Skip to contents

The goal of Weatherfunctions is to support download of daily weather data from the German weather data service (DWD), to generate interpolations of weather data and to calculate some derived variables like potential evapotranspiration.

Installation

You can install the development version of Weatherfunctions from GitHub with:

# install.packages("pak")
pak::pak("AgronomyKiel/Weatherfunctions")

Example

This is a basic example which shows you how to download a local copy of the historical and recent daily weather data from DWD and to interpolate them for a certain location defined by latitude, longitude and height above sea level.

rm(list = ls())
library(Weatherfunctions)
library(here)
library(fst)
library(dplyr)
library(tidyr)
library(sf)

# download meta data for "synoptic" weather stations from DWD
DWD_content <- getDWDStationList(historical = DWD_ftp_historical, recent = DWD_ftp_recent)

- _RECORD SET_
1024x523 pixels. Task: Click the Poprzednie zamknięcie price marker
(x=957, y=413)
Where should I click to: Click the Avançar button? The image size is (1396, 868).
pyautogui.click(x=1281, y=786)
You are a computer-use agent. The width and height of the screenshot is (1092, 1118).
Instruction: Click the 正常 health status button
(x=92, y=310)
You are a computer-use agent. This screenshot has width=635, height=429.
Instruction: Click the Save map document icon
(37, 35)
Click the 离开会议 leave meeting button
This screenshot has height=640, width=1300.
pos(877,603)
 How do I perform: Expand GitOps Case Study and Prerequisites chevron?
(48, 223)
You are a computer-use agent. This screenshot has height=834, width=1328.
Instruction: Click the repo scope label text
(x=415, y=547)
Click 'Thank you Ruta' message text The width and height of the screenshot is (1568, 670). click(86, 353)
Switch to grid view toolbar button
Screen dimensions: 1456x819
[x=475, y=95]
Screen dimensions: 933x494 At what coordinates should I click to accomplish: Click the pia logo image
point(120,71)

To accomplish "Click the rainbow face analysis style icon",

- _WHAT THIS EXERCISE ASKS_
A) Reproduce the Weatherfunctions README word for word from "# download meta" to "recent = DWD_ftp_recent)".
B) Carry the Weatherfunctions README forward from its final line.
The records were taken from a separate source.

- _EXERCISE RESULTS_
A)
# download meta data for "synoptic" weather stations from DWD
DWD_content <- getDWDStationList(historical = DWD_ftp_historical, recent = DWD_ftp_recent)

B)
# download meta data for additional stations with precipitation data from DWD
DWDRain_content <- getDWDRainStationList(recent = DWDRain_ftp_recent, historical = DWDRain_ftp_historical)

# the package defines a standard directory for storing user specific data permanently 
outputDir <- Local_R_DWD

# save the meta data to local files
if (!dir.exists(outputDir)) {dir.create(outputDir, recursive = T)}
fn <- paste0(outputDir, fn_DWD_content)
save(DWD_content, file = fn)
fn <- paste0(outputDir, fn_DWDRain_content)
save(DWDRain_content, file = fn)


# The package supports two ways of saving locally the daily DWD weather data either as zip files or as fst files
# In general the DWD data are available as historic data (older than approx. 1 year) and as recent data (up to approx. 1 year), the latter are updated daily
# It is therefore convenient to save the historic data as zip and/or fst files locally
# This consumes some disk space and takes time for the first download, but it is much faster to access the data later on

# download the historical data to local zip files
# only download the historical data for the first time or once per year
#if (!dir.exists(LocalCopy_DWD_ftp_historical)) {dir.create(LocalCopy_DWD_ftp_historical, recursive = T)}
#Copy_DWD_ZipFiles(DWD_ftp_historical, LocalCopy_DWD_ftp_historical)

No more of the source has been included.